Si le mécanisme de la toxicité de l'acide tartrique n'est pas connu avec certitude, l'hypothèse prévalant actuellement est qu'il s'accumulerait dans les cellules de la paroi du tubule proximal rénal, en étant absorbé depuis les capillaires péritubulaires via un transporteur actif (OAT1, voir le schéma ci-dessous). Chez les humains, il est ensuite excrété vers la lumière des tubules proximaux, et donc vers l'urine, par un autre transporteur, OAT4. Mais ce transporteur fait défaut à l'espèce canine… d'où l'accumulation intracellulaire et la toxicité rénale. De fait, les lésions observées lors de ces intoxications sont une nécrose et une dégénérescence des cellules tubulaires. Toutefois, l'intégrité de la membrane basale est préservée. Le tableau clinique lors d'intoxication au raisin se décline en 3 volets : digestif, rénal et, plus anecdotiquement, nerveux – parfois avec une atteinte peu spécifique de l'état général de l'animal (abattement, ou déshydratation). Les signes observés lors d'une atteinte rénale aiguë apparaissent dans les 24 à 72 heures suivant l'ingestion.

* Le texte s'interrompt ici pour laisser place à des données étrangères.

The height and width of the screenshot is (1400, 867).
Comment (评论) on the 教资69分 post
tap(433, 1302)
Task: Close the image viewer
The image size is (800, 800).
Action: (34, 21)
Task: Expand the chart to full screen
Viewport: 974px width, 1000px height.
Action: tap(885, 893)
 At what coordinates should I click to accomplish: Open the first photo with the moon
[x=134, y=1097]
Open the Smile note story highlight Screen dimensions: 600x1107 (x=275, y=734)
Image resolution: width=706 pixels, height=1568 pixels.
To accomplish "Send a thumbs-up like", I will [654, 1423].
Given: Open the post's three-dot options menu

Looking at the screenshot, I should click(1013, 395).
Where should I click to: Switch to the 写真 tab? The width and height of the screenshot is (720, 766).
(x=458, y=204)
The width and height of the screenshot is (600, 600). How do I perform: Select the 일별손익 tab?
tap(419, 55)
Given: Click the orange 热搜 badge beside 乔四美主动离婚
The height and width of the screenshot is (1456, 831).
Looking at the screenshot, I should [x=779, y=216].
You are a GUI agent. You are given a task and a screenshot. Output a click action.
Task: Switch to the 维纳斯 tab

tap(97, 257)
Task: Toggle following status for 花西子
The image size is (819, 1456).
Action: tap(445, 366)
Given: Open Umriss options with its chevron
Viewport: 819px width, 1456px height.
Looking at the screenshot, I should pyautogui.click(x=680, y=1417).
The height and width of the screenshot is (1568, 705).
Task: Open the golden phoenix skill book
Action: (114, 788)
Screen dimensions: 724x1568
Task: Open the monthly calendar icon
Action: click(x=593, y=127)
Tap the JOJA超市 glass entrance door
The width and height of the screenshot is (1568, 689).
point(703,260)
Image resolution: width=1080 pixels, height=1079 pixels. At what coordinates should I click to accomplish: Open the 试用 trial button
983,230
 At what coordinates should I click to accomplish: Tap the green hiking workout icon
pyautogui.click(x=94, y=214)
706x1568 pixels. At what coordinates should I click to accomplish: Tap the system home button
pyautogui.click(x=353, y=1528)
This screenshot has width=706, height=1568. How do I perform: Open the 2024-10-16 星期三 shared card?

Schéma de l'accumulation d'acide tartrique dans les cellules tubulaires proximales (en bleu). L. Tessier, 2024.

 

Atteintes rénales : incidence faible, mais pronostic sombre

Du 1er juin 2022 au 31 décembre 2023, 634 cas mentionnant le toxique « raisin » ont été reçus par les deux centres ayant partagé leurs données. Cela représente 0,7 % de tous les appels  – dont 339 ont été retenus (317 chiens et 22 chats). Les données montrent un pic d'incidence des cas d'août à novembre. Un peu plus d'un chien sur cinq (22 %) a présenté des signes cliniques. Les signes les plus fréquents sont des vomissements (37/71) ou de la diarrhée (28/71). La thèse souligne qu'il « est fortement probable que des vomissements spontanés précoces empêchent la résorption des toxiques contenus dans le raisin, et protègent d'une atteinte rénale aiguë potentielle ». Six cas d'atteinte rénale aiguë ont été retenus (8,4 % des cas symptomatiques), tous de grade supérieur ou égal à 3 dans la classification IRIS. Ils ont eu une issue fatale dans la moitié des cas (3/6) : 2 décès et 1 euthanasie. C'est conforme avec la littérature, qui fait état d'un pronostic favorable lorsque la symptomatologie est absente ou strictement digestive. En revanche, si une atteinte rénale aiguë est installée, le pronostic est bien plus réservé, avec des taux de mortalité allant chez le chien de 34 % à 60 % selon les références. Les signes cliniques nerveux seraient de bon pronostic car réversibles et a priori non liés à l'urémie.

Surtout les jeunes chiens et les raisins frais

Une surreprésentation statistique des chiens et des chats de moins d'un an a été mise en évidence en comparaison avec la population générale : ils représentent plus du quart (26,7 %) des cas. L'ingestion est le plus souvent accidentelle, soit au sein du foyer (fruits frais ou secs et préparations cuisinées en contenant) ou lors de promenades en extérieur. Dans ce cas, il s'agit plutôt des engrais organiques azotés, de marc ou encore de grappes de fruits frais sur pied. Il existe également des cas d'intoxication par méconnaissance du propriétaire, ce dernier donnant à son animal du raisin en récompense ou friandise. Selon les données de la thèse, le raisin ingéré l'a été plus fréquemment sous la forme de raisin frais (243/317) que de raisin sec (74/317). Un seul chien a ingéré des déchets de pressage (marc), quand 5 ont ingéré des gâteaux ou viennoiseries contenant des raisins secs.

Traitement : éliminer et absorber

Aux urgences, il convient d'abord d'éliminer le toxique en administrant une molécule émétisante (apomorphine, 0,1 mg/kg SC ou peroxyde d'hydrogène 3 % à 2 ml/kg PO), ce qui reste efficace jusqu'à environ 12 heures post-ingestion. Ensuite, une administration orale de charbon végétal actif (1 à 5 g/kg) pourra être réalisée toutes les 4 à 6 heures pendant 24 à 48 heures. Elle peut permettre de prévenir l'absorption du toxique, mais n'a aucune efficacité avérée sur la toxicité du raisin (il n'y a d'ailleurs pas d'antidote à l'accumulation d'acide tartrique). Enfin, une fluidothérapie sera instaurée pendant environ 48 heures, permettant le maintien du débit de filtration glomérulaire, et donc de prévenir l'atteinte rénale aiguë. N'existant pas d'antidote, un traitement symptomatique sera ensuite mis en place en cas de signes cliniques et/ou des modifications biologiques.